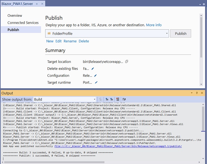Screen dimensions: 207x164
Task: Click the Publish button
Action: [180, 34]
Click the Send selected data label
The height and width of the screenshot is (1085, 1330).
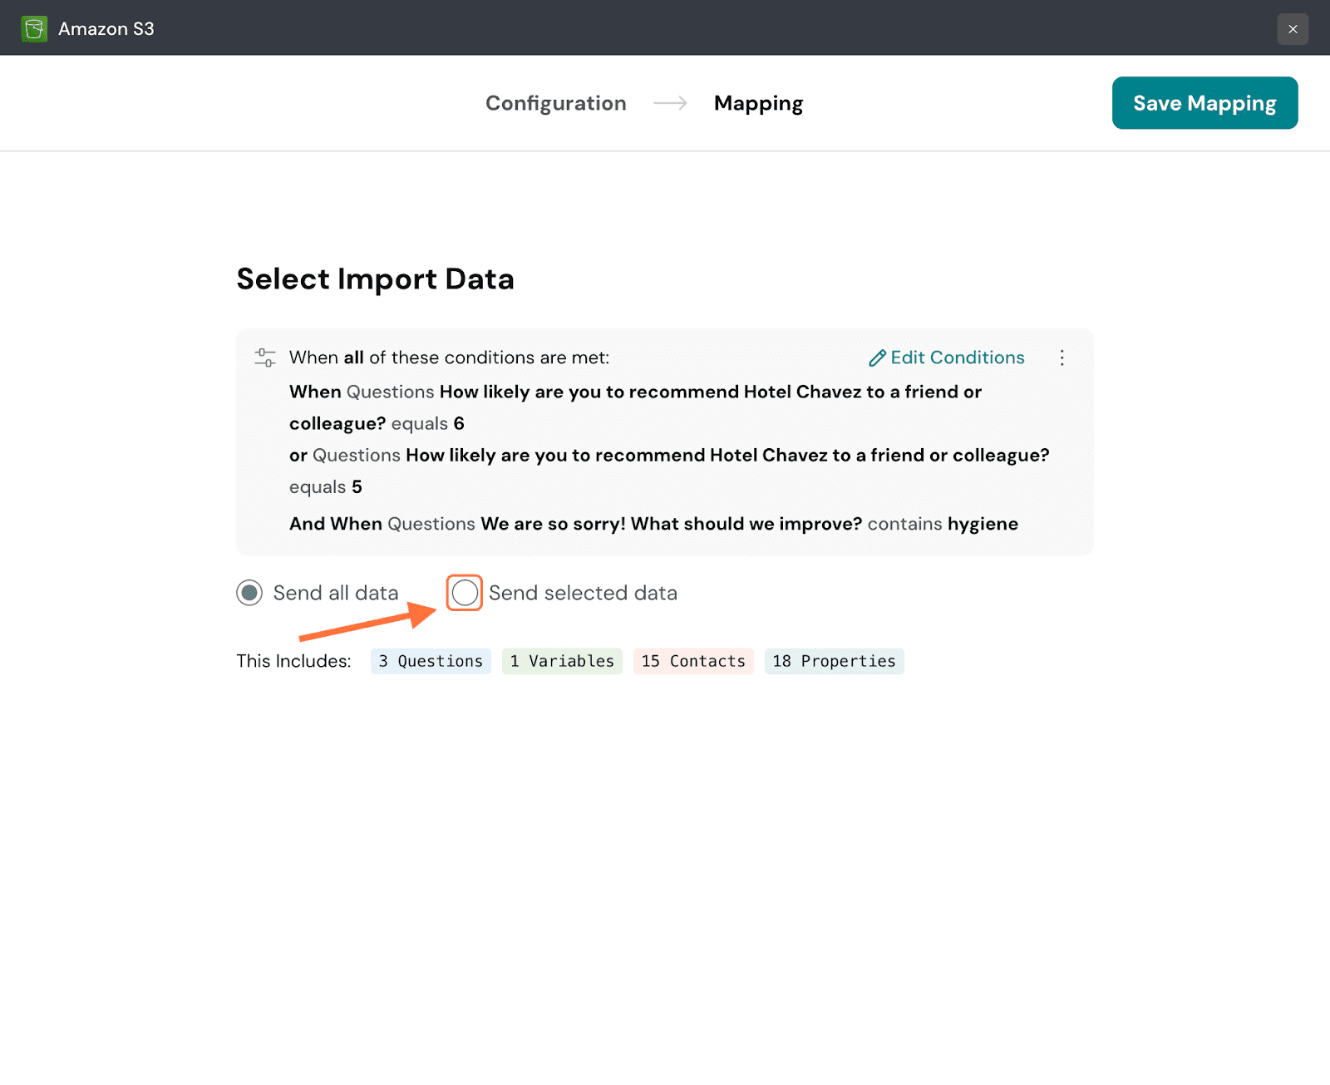583,593
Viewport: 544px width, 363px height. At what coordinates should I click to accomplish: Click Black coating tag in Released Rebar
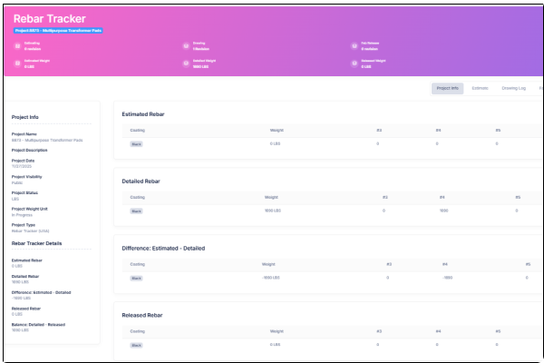point(136,345)
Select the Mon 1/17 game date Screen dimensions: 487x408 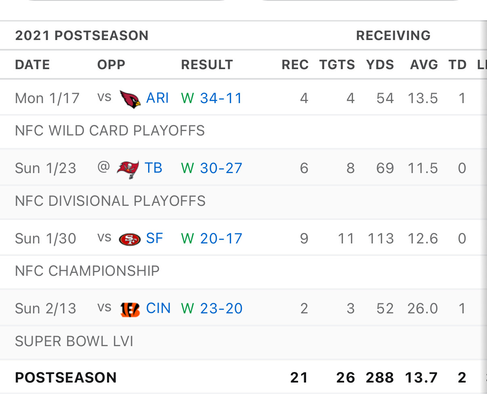[x=47, y=98]
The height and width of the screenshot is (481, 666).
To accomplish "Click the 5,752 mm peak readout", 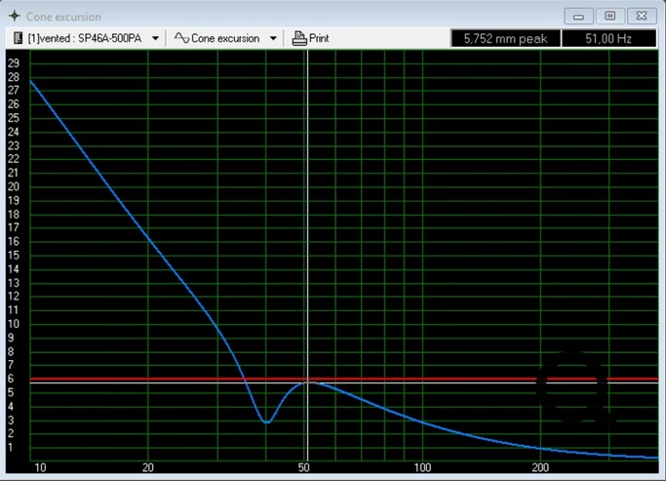I will (x=505, y=39).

■ WHAT THIS TASK INVOLVES ■
Rewrite everything from the line containing "Click the Send selected data label" down to the line containing "point(136,345)" as a JSON list of strings, one per line, skipping blank lines and leaving out the pictures.

■ RESULT OF THIS TASK ■
[
  "Click the Send selected data label",
  "The height and width of the screenshot is (1085, 1330).",
  "583,593",
  "Viewport: 544px width, 363px height. At what coordinates should I click to accomplish: Click Black coating tag in Released Rebar",
  "point(136,345)"
]